> **屏幕定位示例**
□ □ □ □

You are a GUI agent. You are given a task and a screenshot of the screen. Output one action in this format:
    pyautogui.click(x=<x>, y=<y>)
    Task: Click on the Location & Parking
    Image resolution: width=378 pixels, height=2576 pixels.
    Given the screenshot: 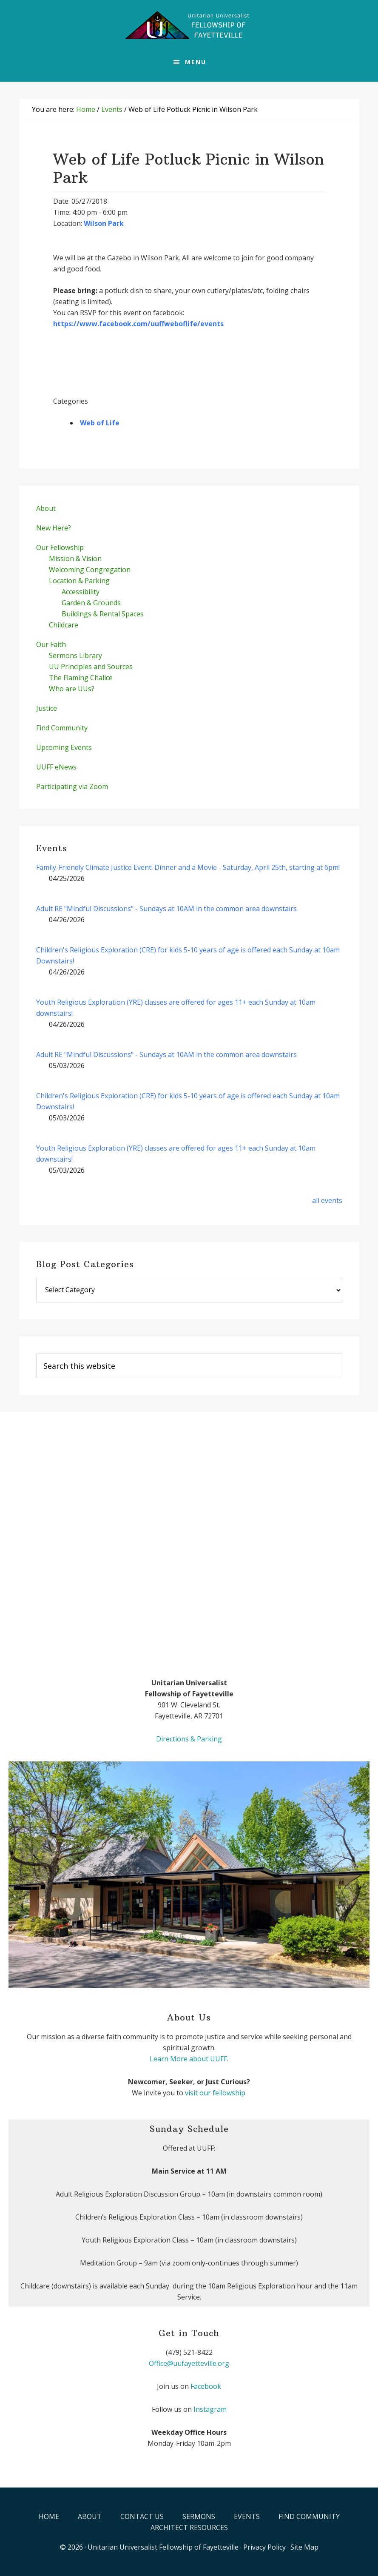 What is the action you would take?
    pyautogui.click(x=79, y=580)
    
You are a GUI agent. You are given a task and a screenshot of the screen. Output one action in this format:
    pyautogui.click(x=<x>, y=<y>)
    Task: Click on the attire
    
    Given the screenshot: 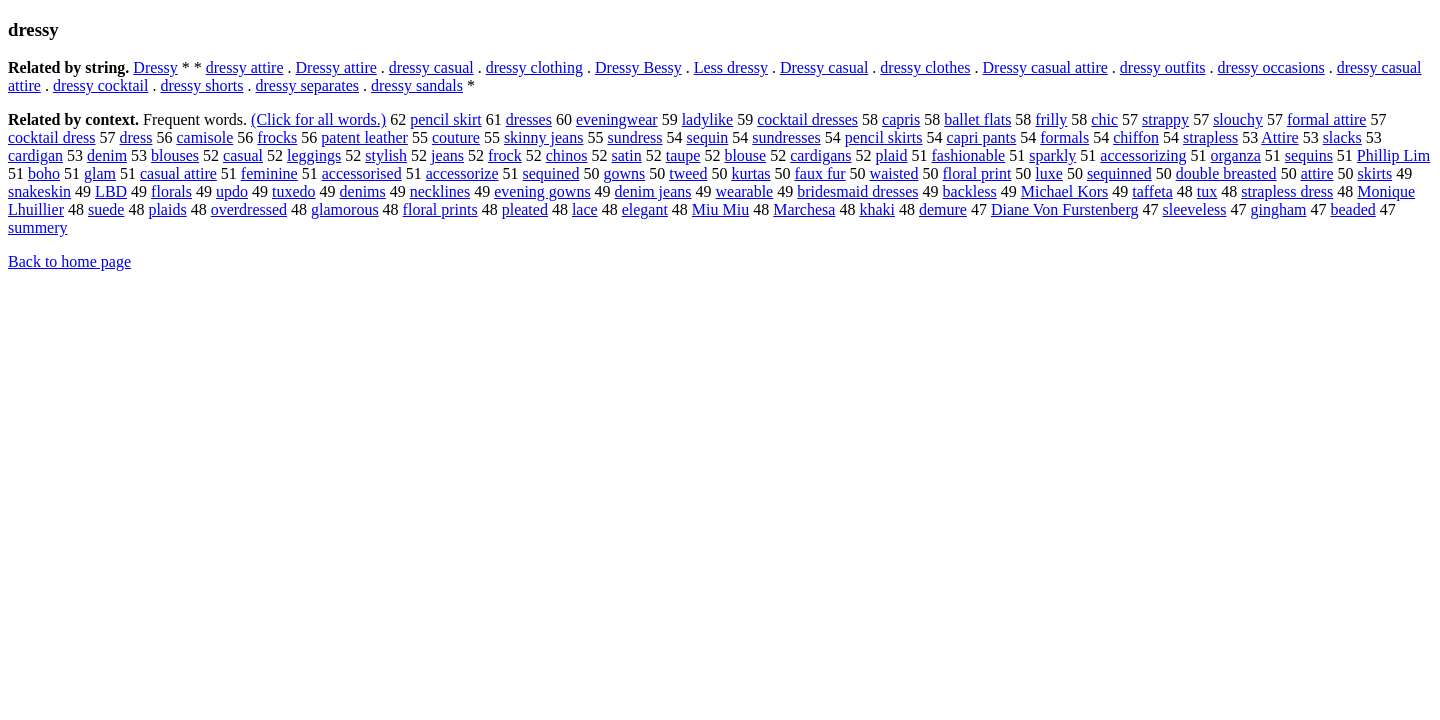 What is the action you would take?
    pyautogui.click(x=1317, y=173)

□ □ □ □

> **待完成任务**
将记录从开头起逐字照抄，直到含有“Image resolution: width=378”的那一行为止，首尾两行都包括在内。

> **本题输出**
You are a GUI agent. You are given a task and a screenshot of the screen. Output one action in this format:
    pyautogui.click(x=<x>, y=<y>)
    Task: Click on the Location & Parking
    Image resolution: width=378 pixels, height=2576 pixels.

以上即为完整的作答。